The Saver's Credit is a tax credit that low- and moderate-income individuals may claim for qualified contributions to eligible retirement accounts. It is a nonrefundable credit, meaning it can only reduce taxes, even to a point where taxes may be reduced to $0. You may still receive a tax refund if you had taxes withheld greater than your tax liability at year end, but the Saver's Credit itself cannot provide a refund.

The exact size of the Saver's Credit depends on how much you contribute and your income level, as represented by your adjusted gross income (AGI) and filing status. AGI is your gross income (aka anything you earn from work, investments, or interest) minus adjustments the IRS allows that decrease your taxable gross income. Think: what you pay in student loan interest or contribute to retirement accounts, if eligible.
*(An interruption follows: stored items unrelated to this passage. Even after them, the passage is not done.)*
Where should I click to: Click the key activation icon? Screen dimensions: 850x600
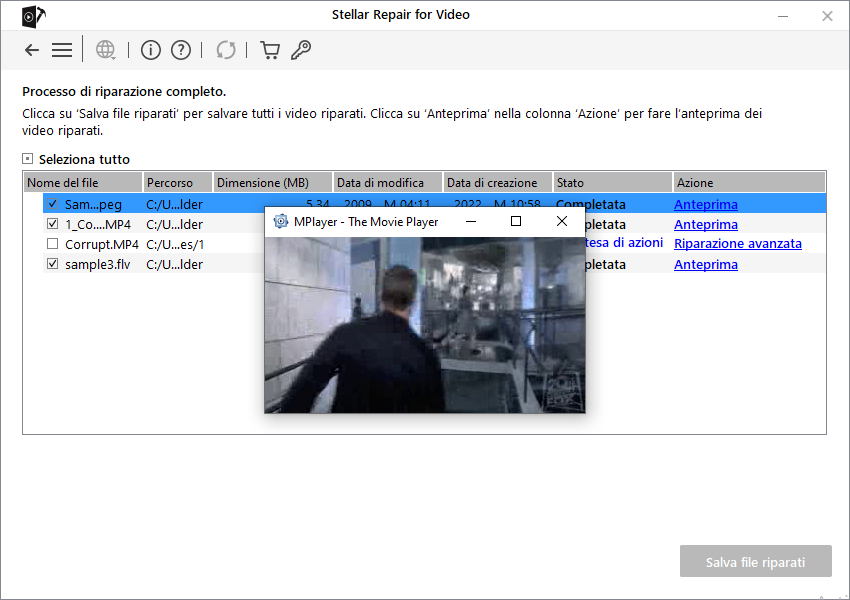tap(300, 50)
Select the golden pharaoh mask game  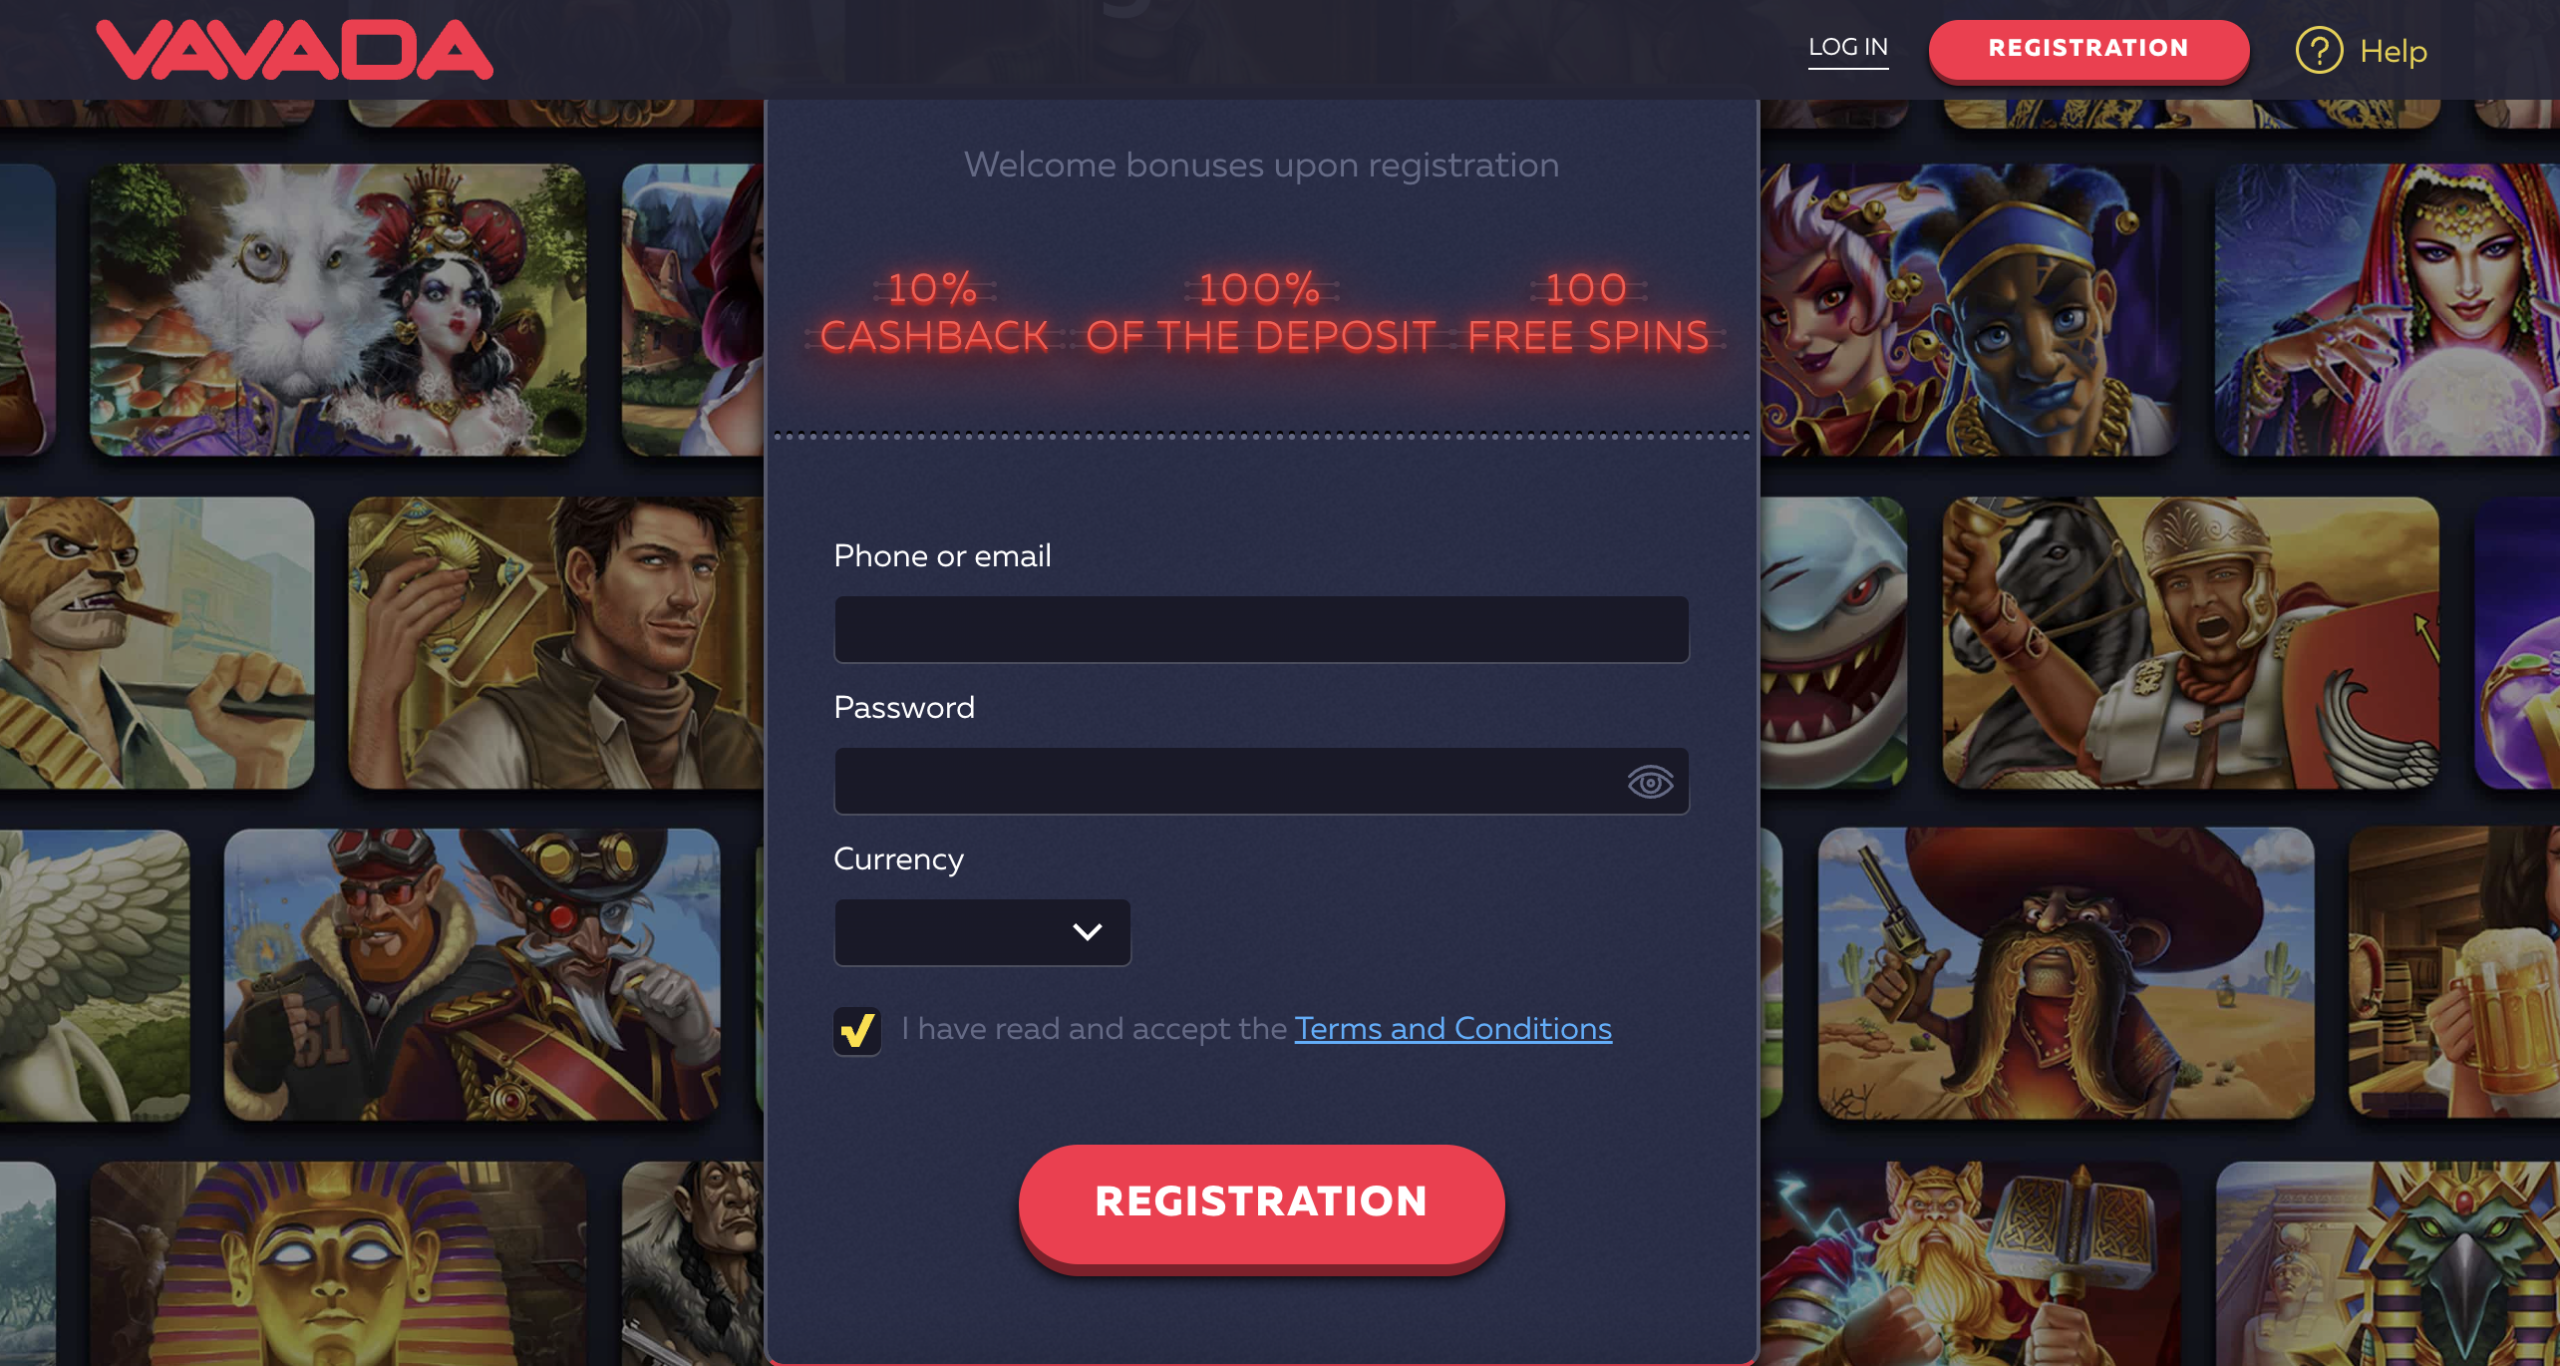[x=338, y=1264]
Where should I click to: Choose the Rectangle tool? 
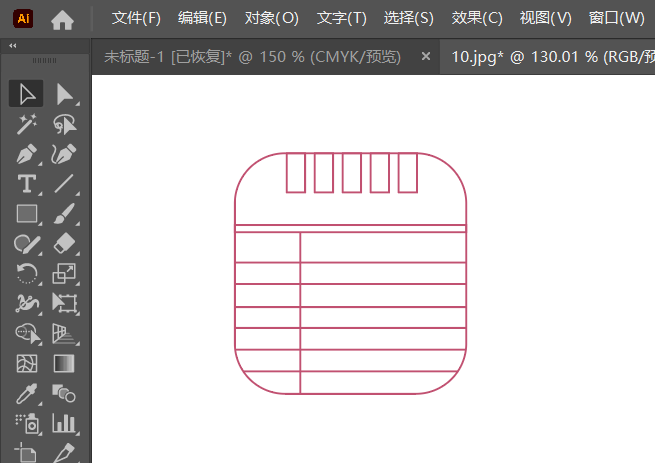click(27, 214)
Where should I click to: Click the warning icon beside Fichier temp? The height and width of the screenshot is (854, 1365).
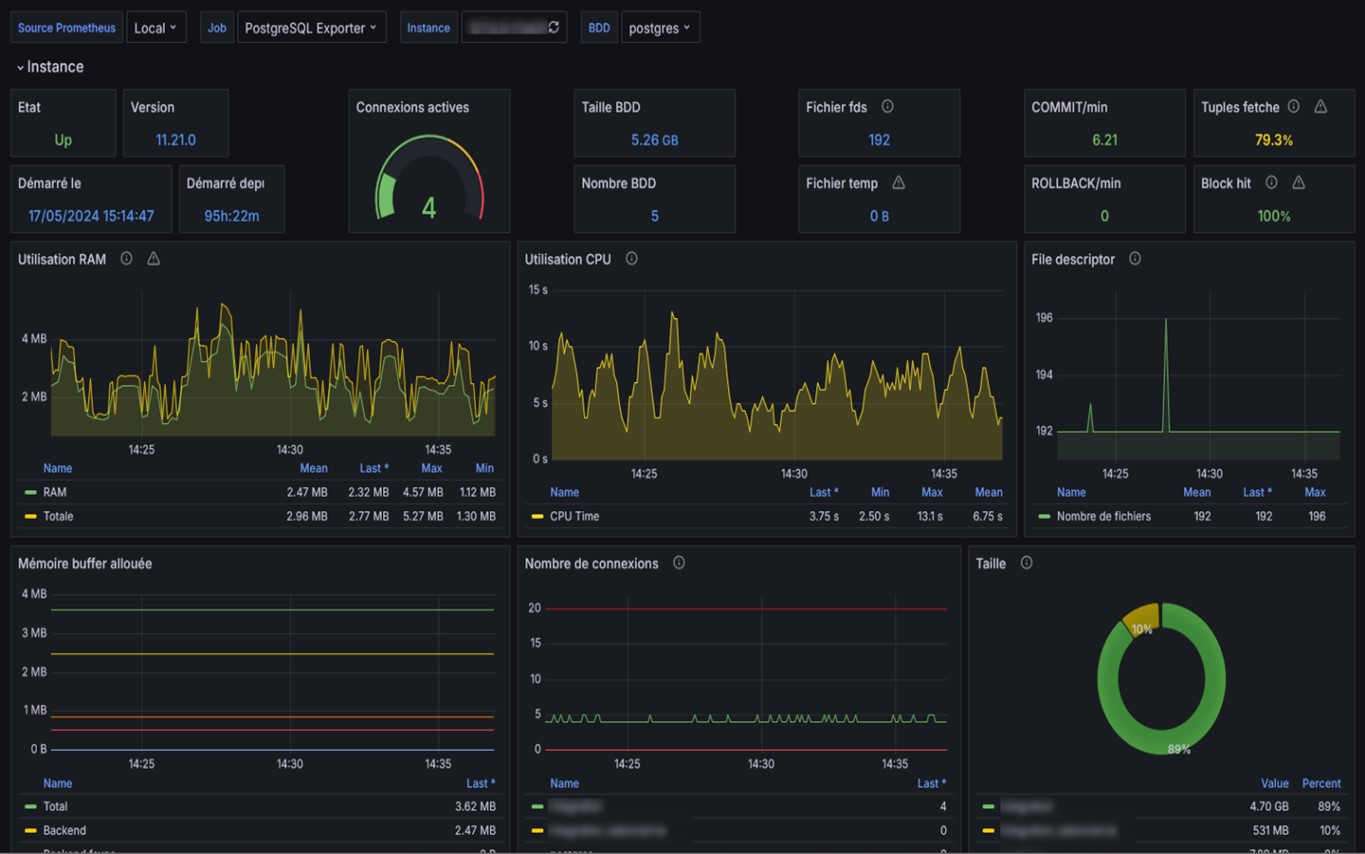pyautogui.click(x=898, y=183)
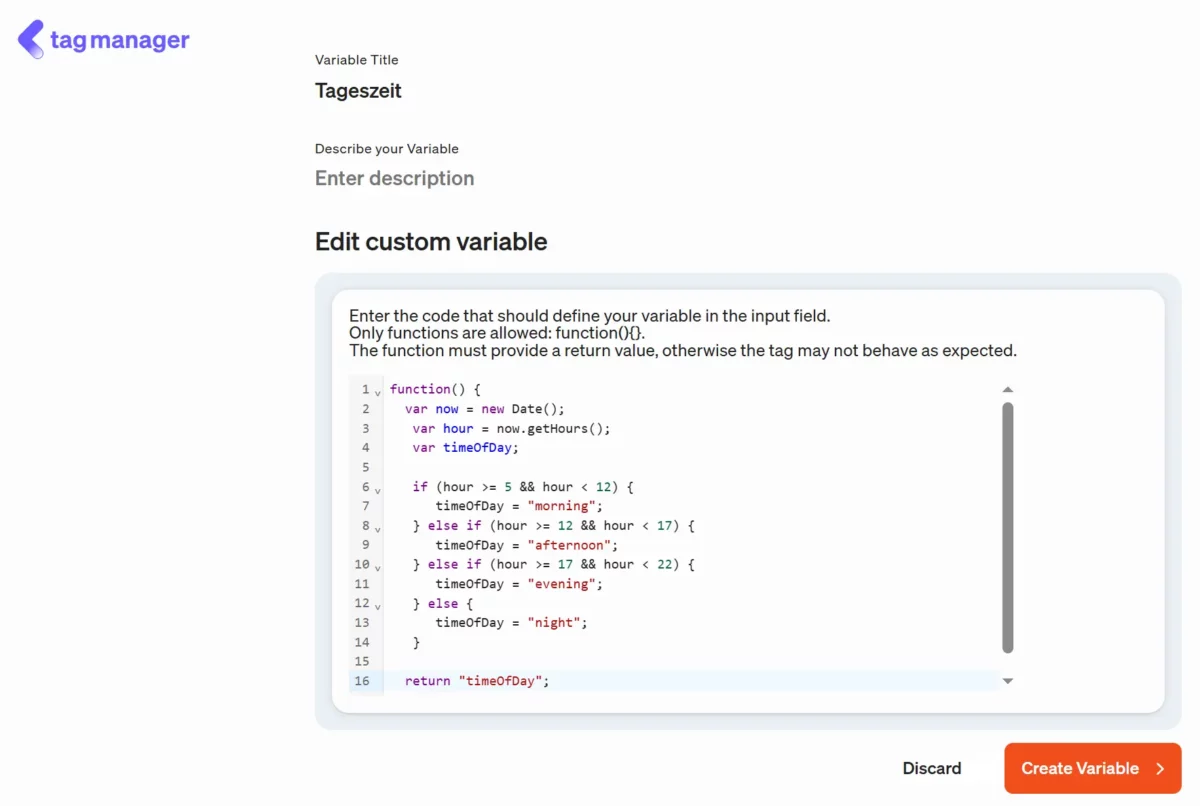Discard the variable changes
The image size is (1200, 806).
point(931,769)
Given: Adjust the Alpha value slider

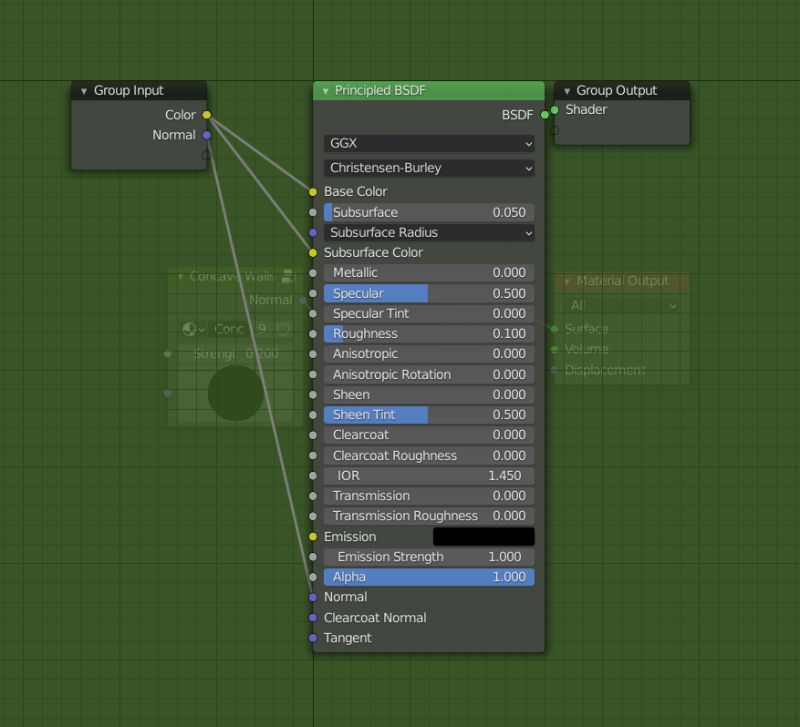Looking at the screenshot, I should click(x=430, y=577).
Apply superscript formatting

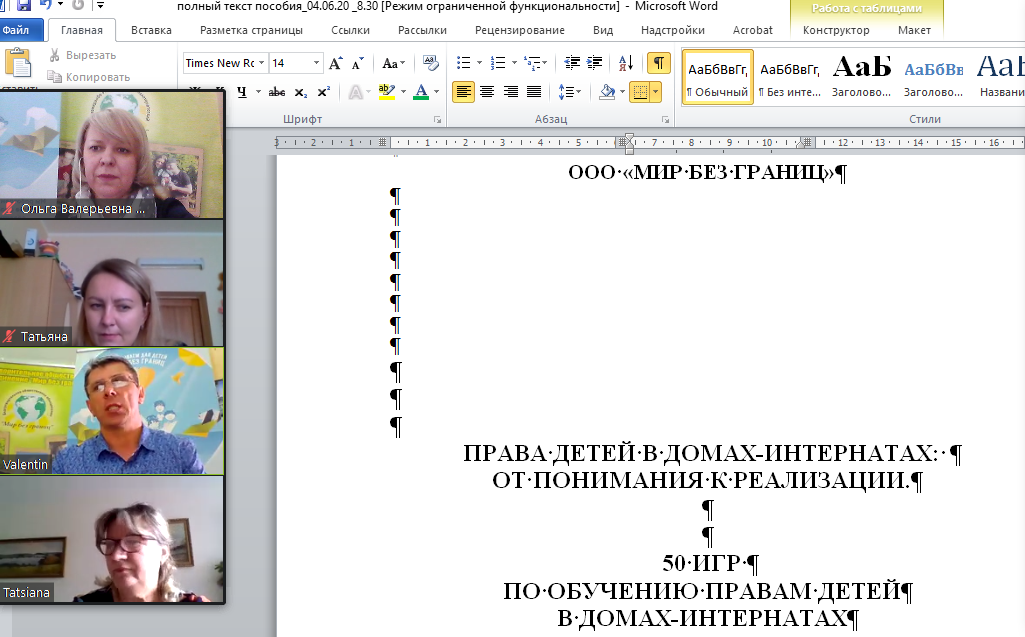click(323, 92)
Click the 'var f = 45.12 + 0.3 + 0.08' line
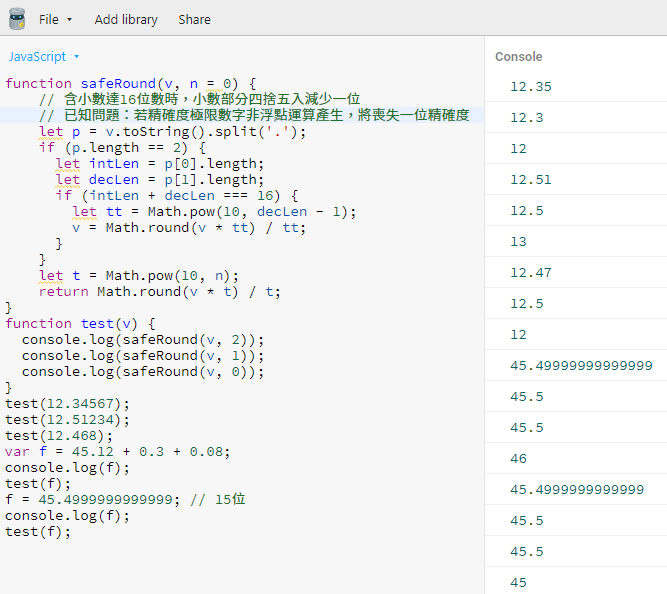667x594 pixels. [x=117, y=451]
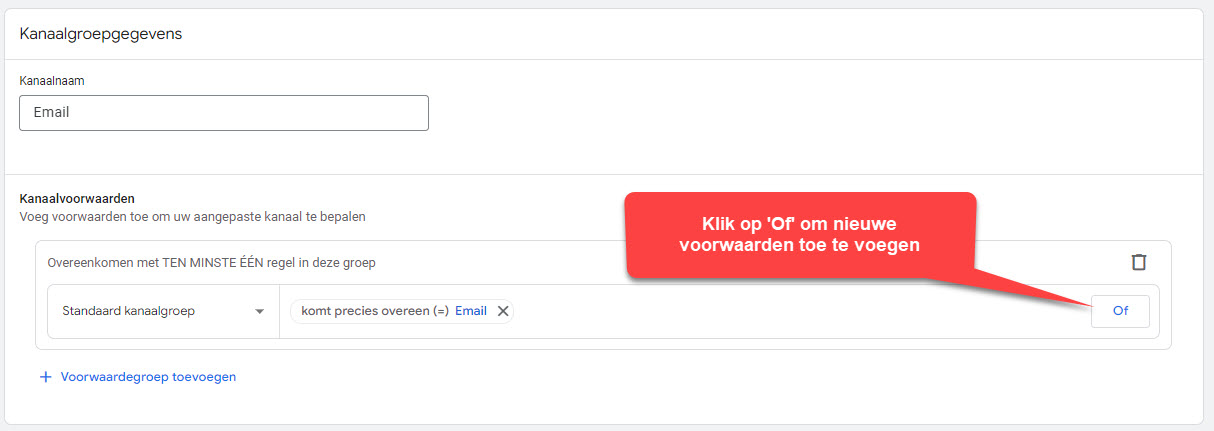Click the 'komt precies overeen (=)' condition chip
The image size is (1214, 431).
402,311
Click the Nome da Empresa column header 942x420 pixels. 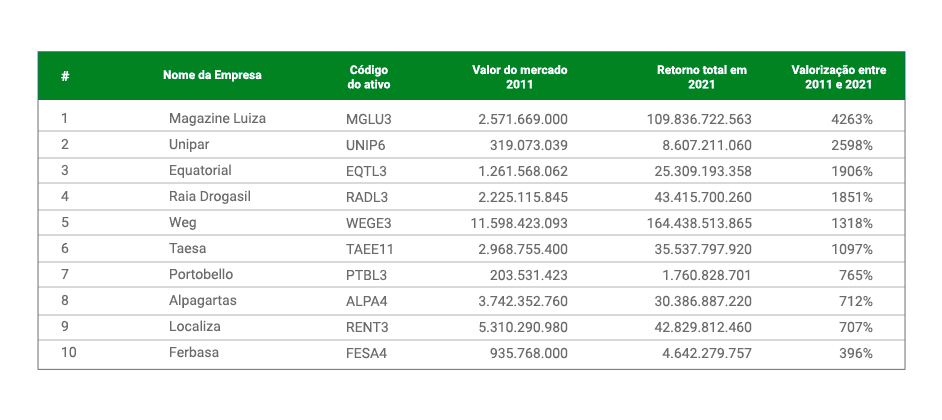tap(212, 76)
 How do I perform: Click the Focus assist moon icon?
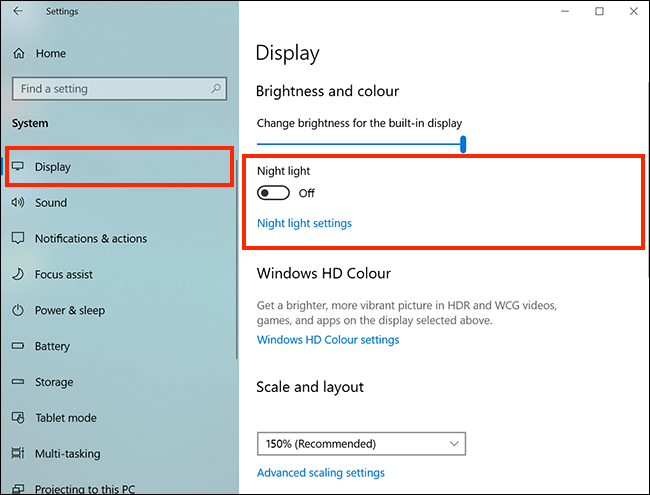click(x=18, y=274)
Depending on your AGI, you could receive a tax credit of 10%, 20%, or 50% of the first $2,000 ($4,000 for joint filers) that you contribute to eligible retirement accounts.

2023 Saver's Credit eligibility

Saver's Credit rate Married filing jointly Head of household Single filers1
50% of eligible contributions AGI of no more than $43,500 AGI of no more than $32,625 AGI of no more than $21,750
20% of eligible contributions $43,501 - $47,500 $32,626 - $35,625 $21,751 - $23,750
10% of eligible contributions $47,501 - $73,000 $35,626 - $54,750 $23,751 - $36,500
0% of eligible contributions More than $73,000 More than $54,750 More than $36,500

Source: "Retirement Savings Contribution Credit (Saver's Credit)," AGI is an abbreviation for adjusted gross income.

2024 Saver's Credit eligibility

Saver's Credit rate Married filing jointly Head of household Single filers2
50% of eligible contributions AGI of no more than $46,000 AGI of no more than $34,500 AGI of no more than $23,000
20% of eligible contributions $46,001 - $50,000 $34,501 - $37,500 $23,001 - $25,000
10% of eligible contributions $50,001 - $76,500 $37,501 - $57,375 $25,001 - $38,250
0% of eligible contributions More than $76,500 More than $57,375 More than $38,250

Source: "401(k) limit increases to $23,000 for 2024, IRA limit rises to $7,000," AGI is an abbreviation for adjusted gross income.

How much do you have to contribute to get the Saver's Credit?

There is no minimum contribution amount to be eligible for the Saver's Credit. So even saving just a small amount in eligible retirement accounts could result in tax savings.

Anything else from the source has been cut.